EXERCISE INSTRUCTIONS: Of the entries below, return exactly those lines that fall between the one containing "उत्तराखंड (32, 1849)" and the one containing "Website (30, 1444)", the two end lines included.

TASK MATERIAL:
- - - - -

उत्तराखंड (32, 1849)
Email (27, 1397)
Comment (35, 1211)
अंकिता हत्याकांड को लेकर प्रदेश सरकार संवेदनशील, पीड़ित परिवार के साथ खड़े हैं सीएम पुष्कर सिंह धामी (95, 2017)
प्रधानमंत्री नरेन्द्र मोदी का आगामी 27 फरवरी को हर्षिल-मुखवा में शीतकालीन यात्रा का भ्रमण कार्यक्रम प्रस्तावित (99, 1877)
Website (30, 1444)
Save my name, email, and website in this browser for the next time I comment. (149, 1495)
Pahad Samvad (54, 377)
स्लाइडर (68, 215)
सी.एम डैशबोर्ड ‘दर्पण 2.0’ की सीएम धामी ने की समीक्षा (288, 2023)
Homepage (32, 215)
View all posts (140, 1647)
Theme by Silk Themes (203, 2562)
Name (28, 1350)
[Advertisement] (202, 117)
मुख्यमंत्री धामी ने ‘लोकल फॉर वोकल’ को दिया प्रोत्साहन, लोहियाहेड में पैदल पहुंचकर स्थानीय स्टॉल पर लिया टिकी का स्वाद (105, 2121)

- - - - -

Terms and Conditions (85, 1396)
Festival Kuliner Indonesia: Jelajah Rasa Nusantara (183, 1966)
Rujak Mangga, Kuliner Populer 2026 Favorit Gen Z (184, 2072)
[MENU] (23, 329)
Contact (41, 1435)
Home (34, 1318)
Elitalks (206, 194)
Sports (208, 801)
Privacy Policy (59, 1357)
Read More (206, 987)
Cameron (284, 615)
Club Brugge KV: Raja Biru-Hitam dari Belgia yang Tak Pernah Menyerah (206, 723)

- - - - -

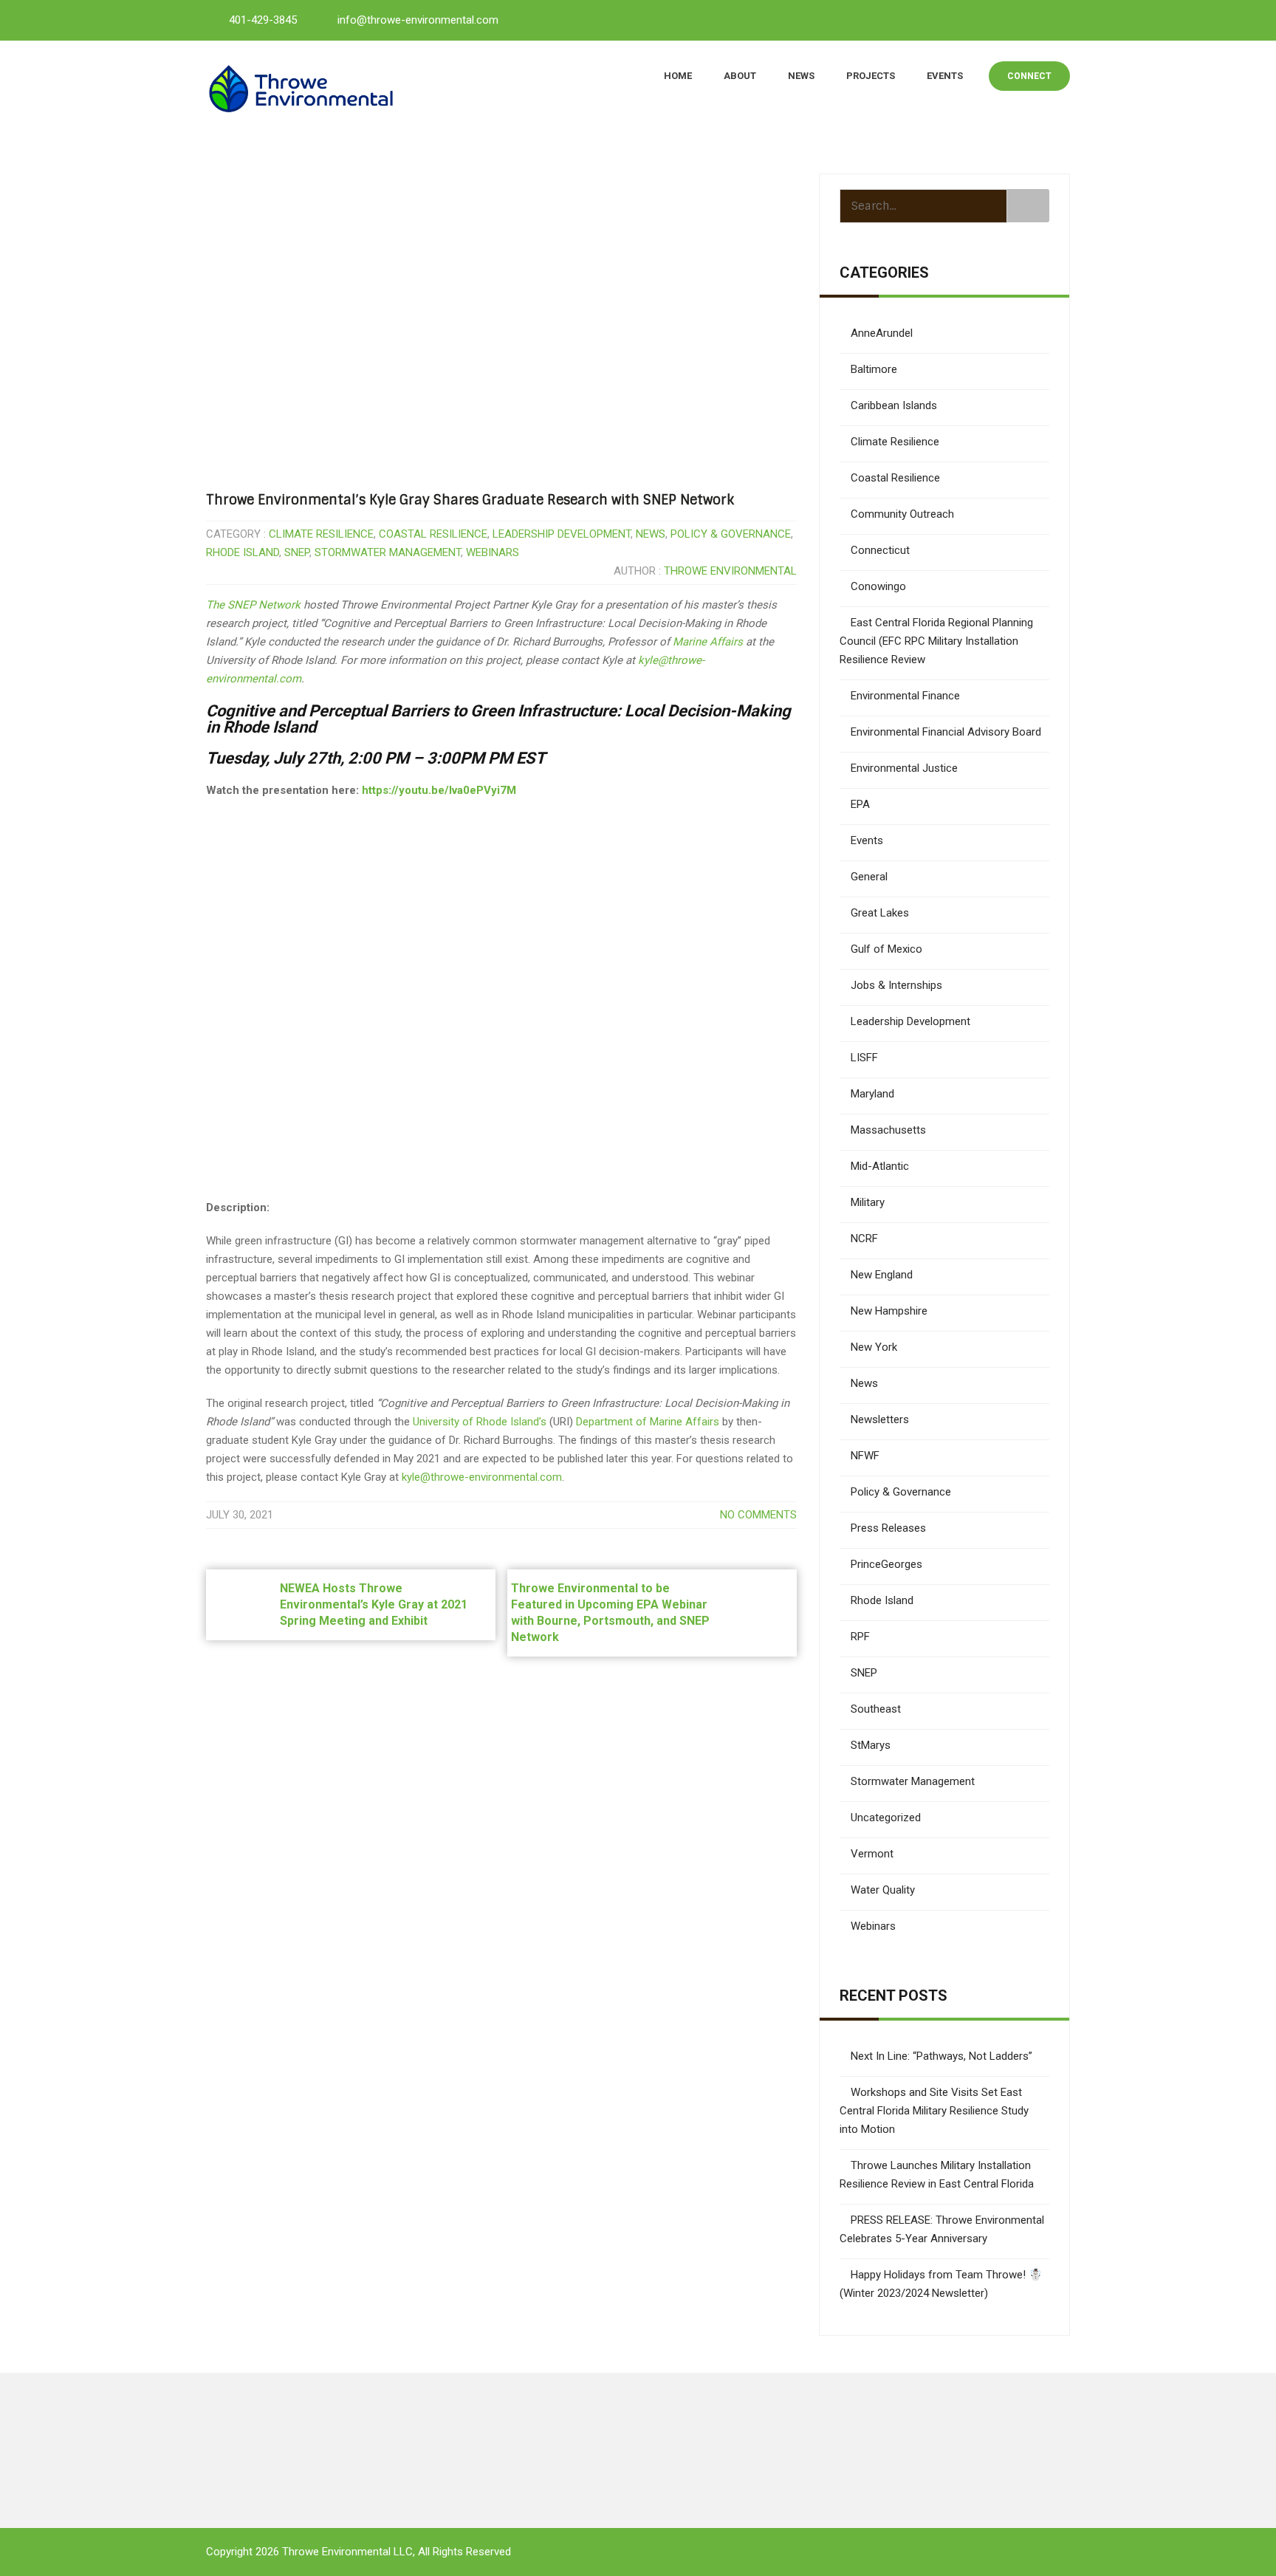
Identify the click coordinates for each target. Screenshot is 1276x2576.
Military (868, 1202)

- - - - -

SOLUTION:
उत्तराखंड (32, 1849)
Email (27, 1397)
Comment (35, 1211)
अंकिता हत्याकांड को लेकर प्रदेश सरकार संवेदनशील, पीड़ित परिवार के साथ खड़े हैं सीएम पुष्कर सिंह धामी (95, 2017)
प्रधानमंत्री नरेन्द्र मोदी का आगामी 27 फरवरी को हर्षिल-मुखवा में शीतकालीन यात्रा का भ्रमण कार्यक्रम प्रस्तावित (99, 1877)
Website (30, 1444)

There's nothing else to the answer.